Dipartimento dell'interno

Liquidato

Wortlaut

Il Consiglio federale è incaricato di invitare a una conferenza nazionale contro la violenza giovanile i diversi attori che si occupano della problematica (procuratori minorili, autorità cantonali e comunali, responsabili delle attività giovanili, polizia, corpo insegnante, organizzazioni dei genitori ecc.), assumendo in questo modo un ruolo attivo di coordinatore nel contenimento del fenomeno.

Begründung

La forma e l'intensità degli atti di violenza giovanile commessi recentemente hanno scioccato l'opinione pubblica, che reclama ora a voce alta un'azione risoluta contro tali eccessi. Abbiamo bisogno di una politica in grado di contenere durevolmente la violenza giovanile conciliando due livelli d'azione: l'intervento diretto e la lotta a lungo termine contro le cause. Una cultura dell'ingerenza, limiti chiari e provvedimenti d'integrazione sociale tesi a prevenire la violenza devono completarsi in modo ideale.

Un approccio unidimensionale non è la soluzione adatta per porre un freno alla violenza giovanile. Dobbiamo riuscire a combinare con intelligenza la prevenzione a lungo termine e la promozione lungimirante della gioventù con provvedimenti d'intervento a breve termine, anche di natura repressiva.

In diversi cantoni, città e comuni sono già in corso iniziative interessanti contro la violenza giovanile: progetti a livello scolastico (lavoro sociale, piani d'intervento ecc.), progetti focalizzati sulla famiglia e sull'educazione e provvedimenti nei corpi di polizia (p. es. l'istituzione di servizi per la gioventù con agenti di polizia appositamente istruiti ecc.). Purtroppo, queste iniziative sono spesso poco note al di fuori del loro raggio d'azione ristretto e il coordinamento tra i diversi attori è poco sviluppato. È qui che la Confederazione può e deve intervenire, invitando gli interessati a una conferenza nazionale contro la violenza giovanile in cui presentare progetti e provvedimenti efficaci. Così facendo sosterrebbe e coordinerebbe attivamente gli sforzi profusi per contenere la violenza giovanile.

Antrag des Bundesrates

Il Consiglio federale propone di respingere la mozione.

Stellungnahme des Bundesrates

Nel quadro dell'attuazione dei postulati 03.3298 Leuthard "Violenza giovanile" e 06.3646 Amherd "Violenza giovanile. Più efficienza e maggiore efficacia nella prevenzione" il Consiglio federale analizzerà in modo approfondito il problema e proporrà misure concrete sia a livello sociale che politico. Il relativo rapporto è in corso di elaborazione. L'Ufficio federale delle assicurazioni sociali (UFAS), che ne è responsabile, concluderà i lavori nel corso del prossimo anno. Il rapporto sarà presentato al Consiglio federale dopo la pausa estiva del 2008.

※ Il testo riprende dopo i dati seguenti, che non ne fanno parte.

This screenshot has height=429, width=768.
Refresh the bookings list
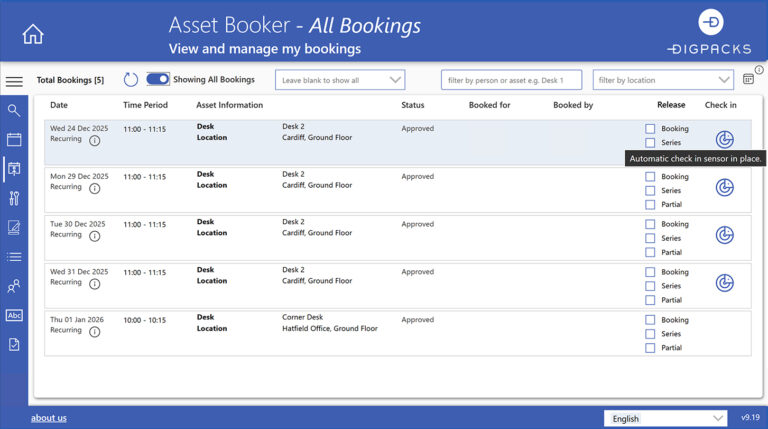(x=131, y=80)

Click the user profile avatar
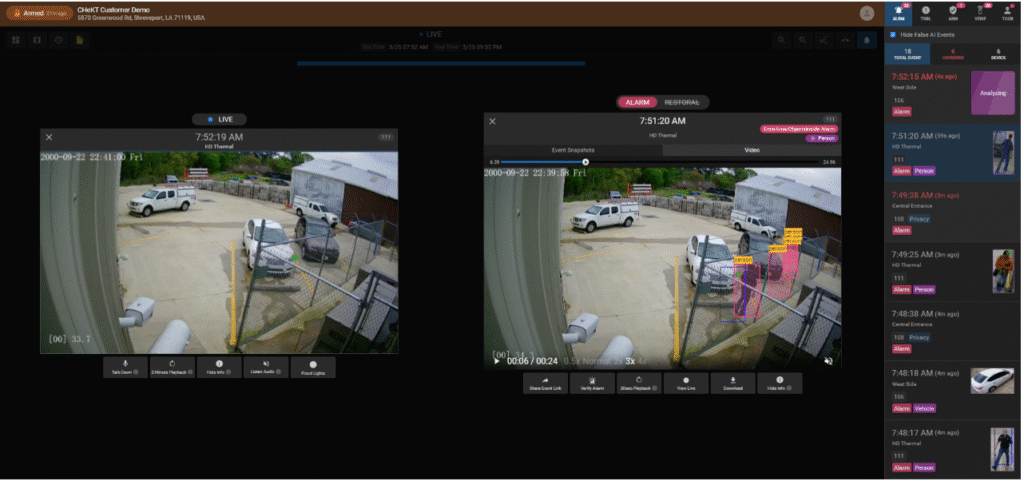click(x=866, y=13)
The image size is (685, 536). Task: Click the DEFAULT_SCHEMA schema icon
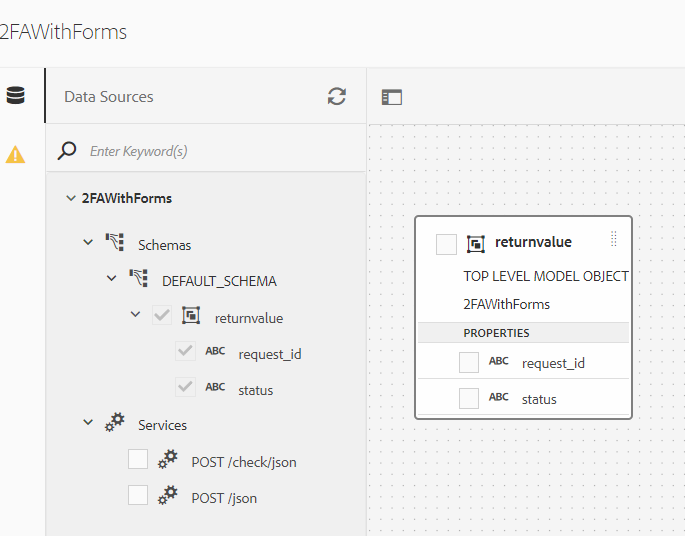138,280
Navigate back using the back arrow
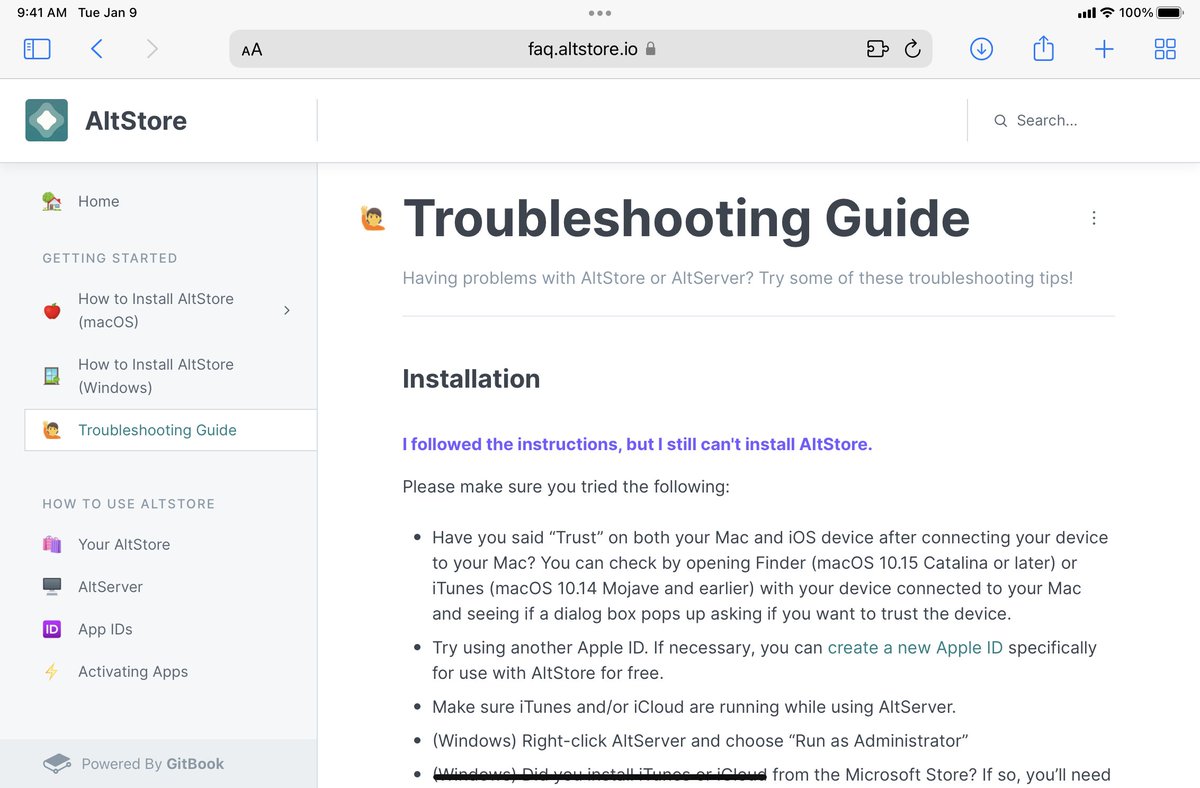The height and width of the screenshot is (788, 1200). 97,48
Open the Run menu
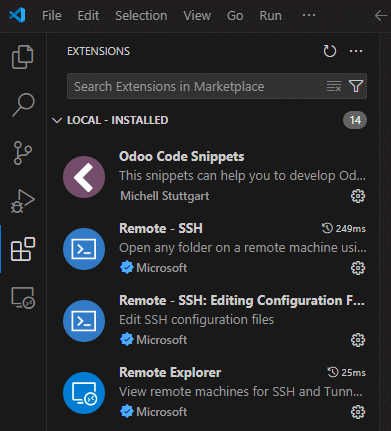 point(270,15)
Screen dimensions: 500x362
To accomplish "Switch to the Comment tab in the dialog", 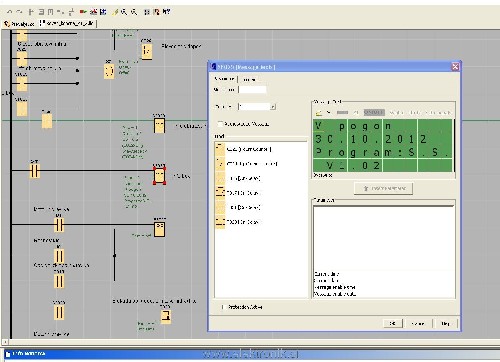I will click(x=249, y=79).
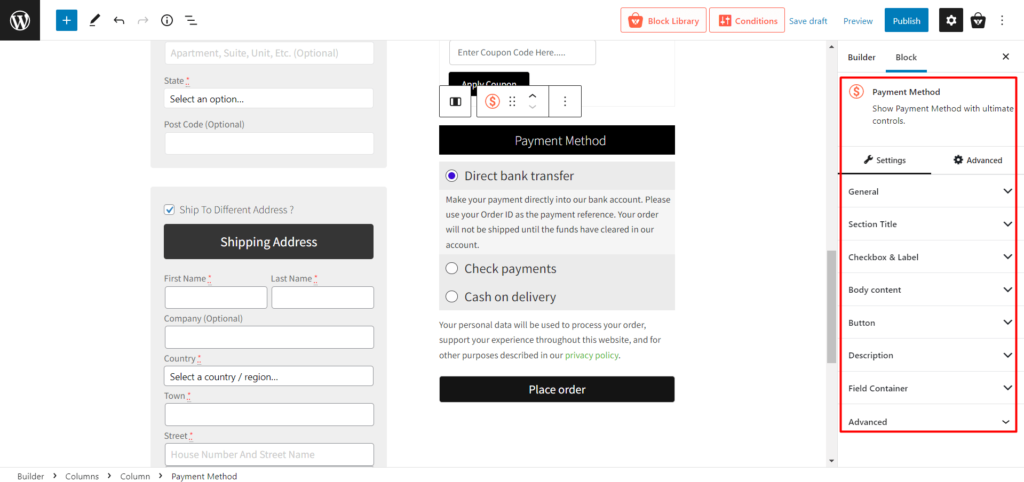
Task: Open the document details info icon
Action: point(167,20)
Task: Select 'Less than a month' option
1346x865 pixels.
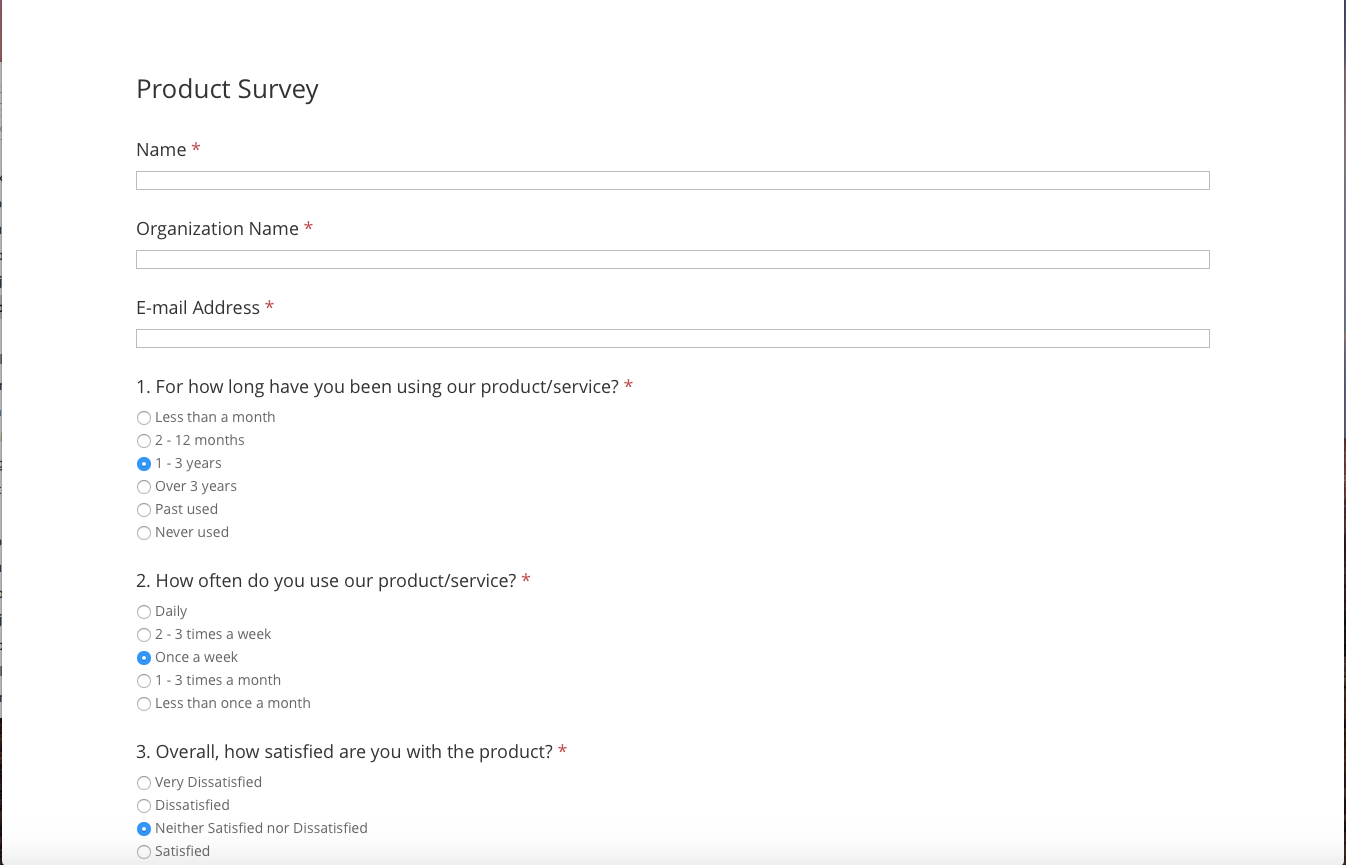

Il rapporto, oltre a fornire una panoramica delle misure già adottate negli ultimi anni a livello federale, cantonale e comunale e una valutazione della loro efficacia, integrerà i risultati del processo avviato quest'estate dal DFGP per l'elaborazione di provvedimenti applicabili dalle autorità di polizia e della migrazione, da quelle incaricate del procedimento penale e da quelle preposte all'esecuzione delle pene e chiarirà il ruolo della Confederazione.

Un miglior coordinamento che permetta agli attori competenti di scambiarsi le esperienze positive maturate è certamente una richiesta ragionevole. Il rapporto sarà dunque steso tenendo conto di tutti gli attori rilevanti. L'UFAS istituirà un apposito gruppo di lavoro in cui saranno rappresentati Confederazione, cantoni, comuni e ONG. Le conclusioni del gruppo di lavoro saranno integrate nel rapporto.

Alla luce di quanto precede, il Consiglio federale non ritiene necessario organizzare una conferenza nazionale contro la violenza giovanile: considerato il previsto coinvolgimento di tutti gli attori rilevanti nella stesura del rapporto, una tale conferenza non apporterebbe sostanziali novità.

Il Consiglio federale propone di respingere la mozione.